### SHORT EXERCISE A:
Answer these questions about the aiida post:
(i) What feeling does the writer say they had when first experimenting with aiida?
(ii) To what does the writer compare aiida in the paragraph defining it?
(iii) Where did the writer find most of the answers they wanted?

### DOCUMENT EXTRACT:
Start

My experience with aiida

Me and aiida go way back, but sadly, I never got the opportunity to use it extensively until now. Lately, as I got more exposure, I feel the same as the first time I started experimenting with it: Lost!

I decided to do this post, not to do criticism – if anything, I am the last person to do it, as I have one or two repos that I need to find the time to finish documenting. I just like the idea and its purpose and would like to talk about it as a user, so that you don’t feel alone. Since it’s changing versions fast, it’s quite possible the issues I point out here will be solved soon.

If someone doesn’t know of what aiida is, it is an automation software than lets you run multiple simulations, read the outputs, adjust, re-run and basically it is like a little robot that does a lot of the boring work for you, while it’s fairly updated on new methods and algorithms (check this example).

And now on to my experience. First, the things I like about it:


Automation (obviously). When everything is set-up, I can just leave it running and then go read and write papers until it finishes.

Organised documentation: Even though I used multiple versions of it, I always found it easy to find the right version and compatibility, which happens when you do a good versioning job with git.

Responsive forum: There is a google group where I found most of the answers I wanted and was responsive to questions.

Future possibilities: While for now this software allows some tasks to become easier, what I love about aiida is the new directions it opens, like in high-throughput techniques, connections to language processing, machine learning etc.

End

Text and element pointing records
Start

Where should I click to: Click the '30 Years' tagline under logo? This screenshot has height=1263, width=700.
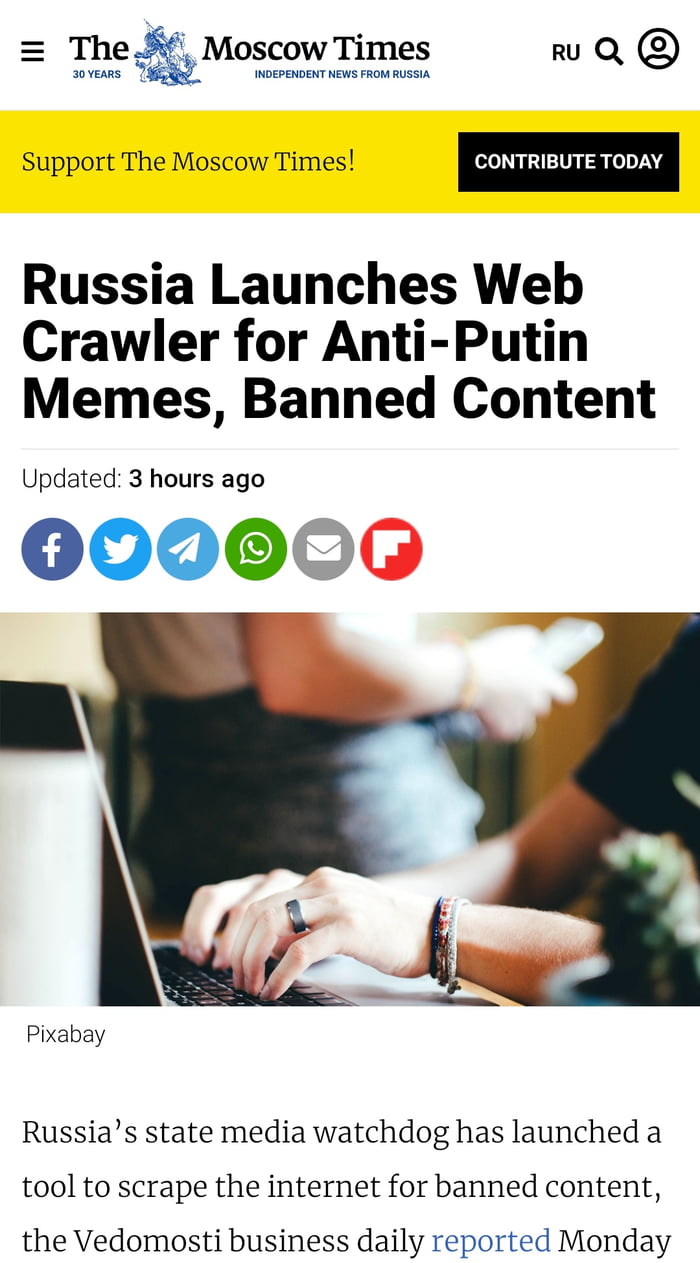pos(97,74)
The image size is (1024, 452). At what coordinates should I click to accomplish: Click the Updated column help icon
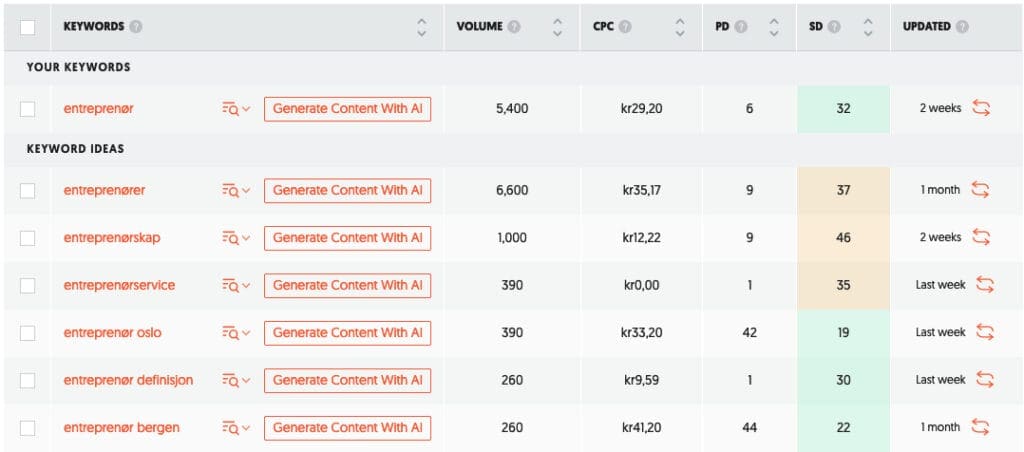pos(962,27)
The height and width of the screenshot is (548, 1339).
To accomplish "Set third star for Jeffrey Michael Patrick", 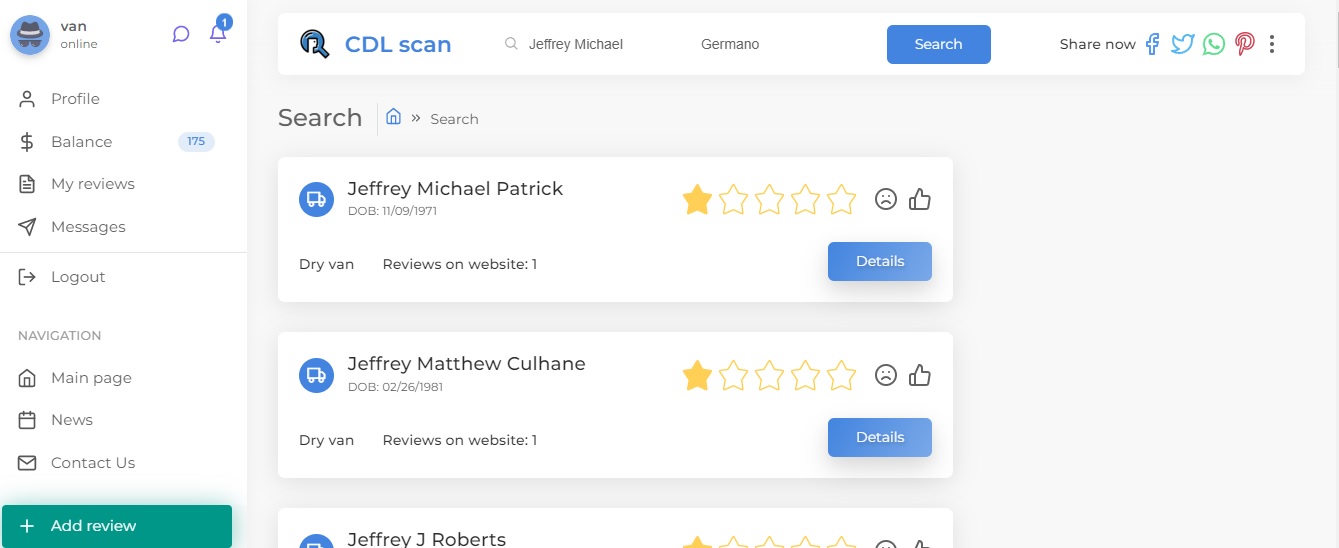I will (769, 200).
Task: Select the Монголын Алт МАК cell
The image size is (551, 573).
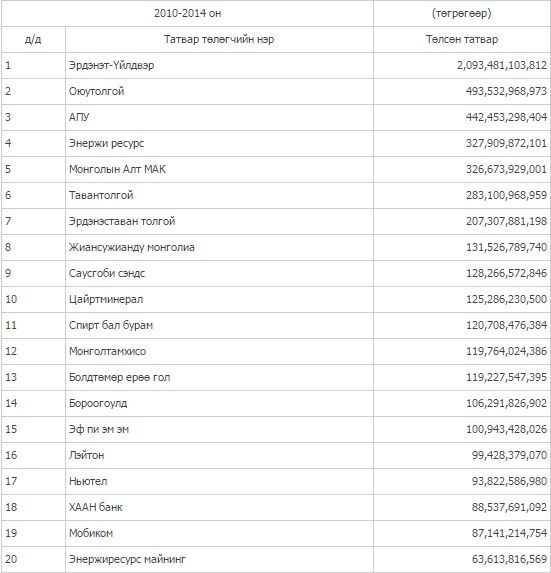Action: point(219,169)
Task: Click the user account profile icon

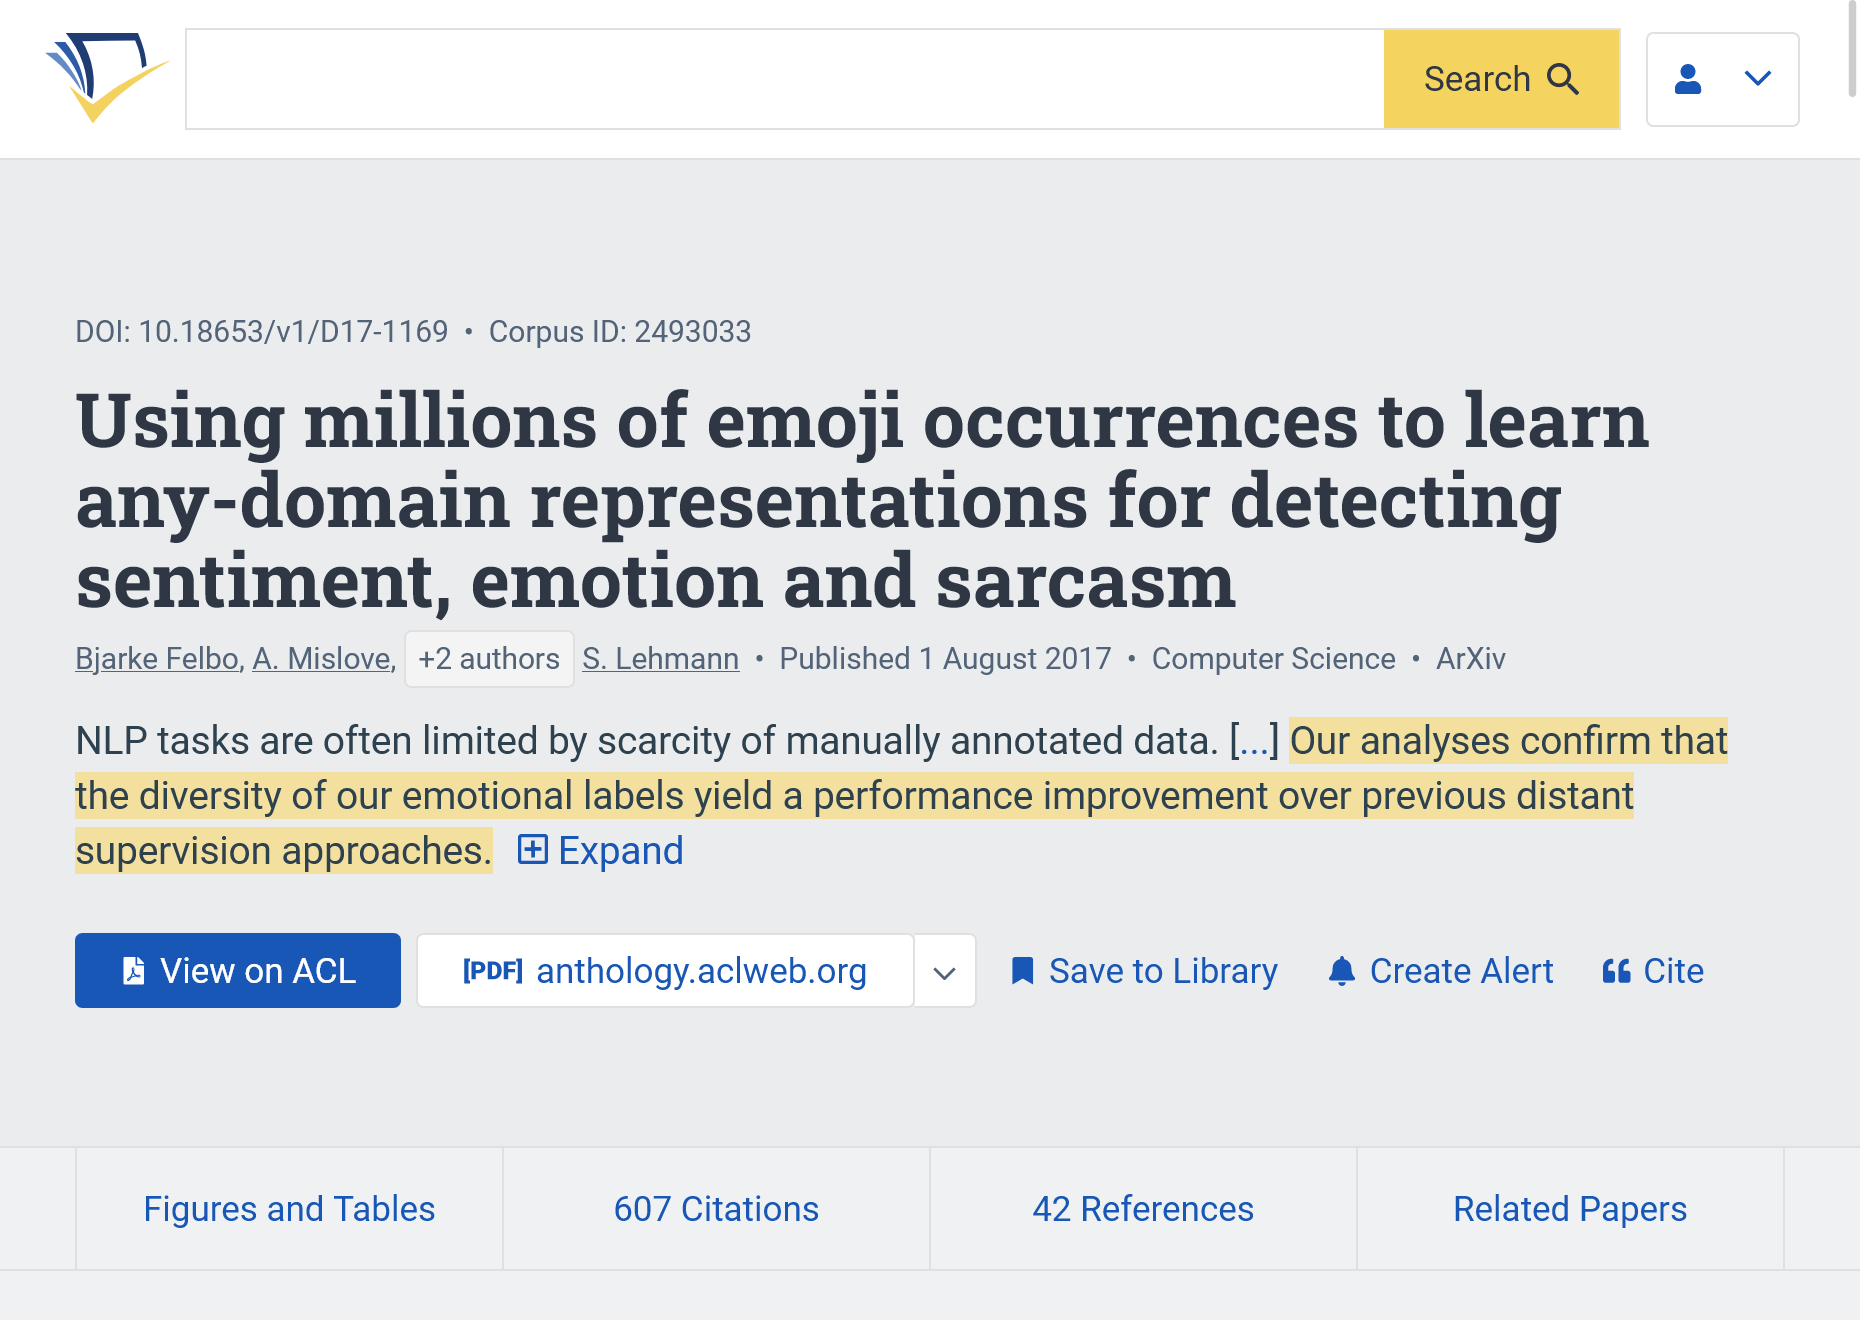Action: 1688,79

End

### SHORT EXERCISE B:
Put the part of the records that opens with their first line and closes with the line containing "pos(962,27)" into a Markdown table with the columns Row and Line. Give each line a row number, skip blank lines, and omit the pictures.

### EXERCISE ANSWER A:
(i) Lost.
(ii) A little robot that does a lot of the boring work for you.
(iii) In a google group.

### EXERCISE ANSWER B:
| Row | Line |
|---|---|
| 1 | Where should I click to: Click the '30 Years' tagline under logo? This screenshot has height=1263, width=700. |
| 2 | pos(97,74) |
| 3 | The image size is (1024, 452). At what coordinates should I click to accomplish: Click the Updated column help icon |
| 4 | pos(962,27) |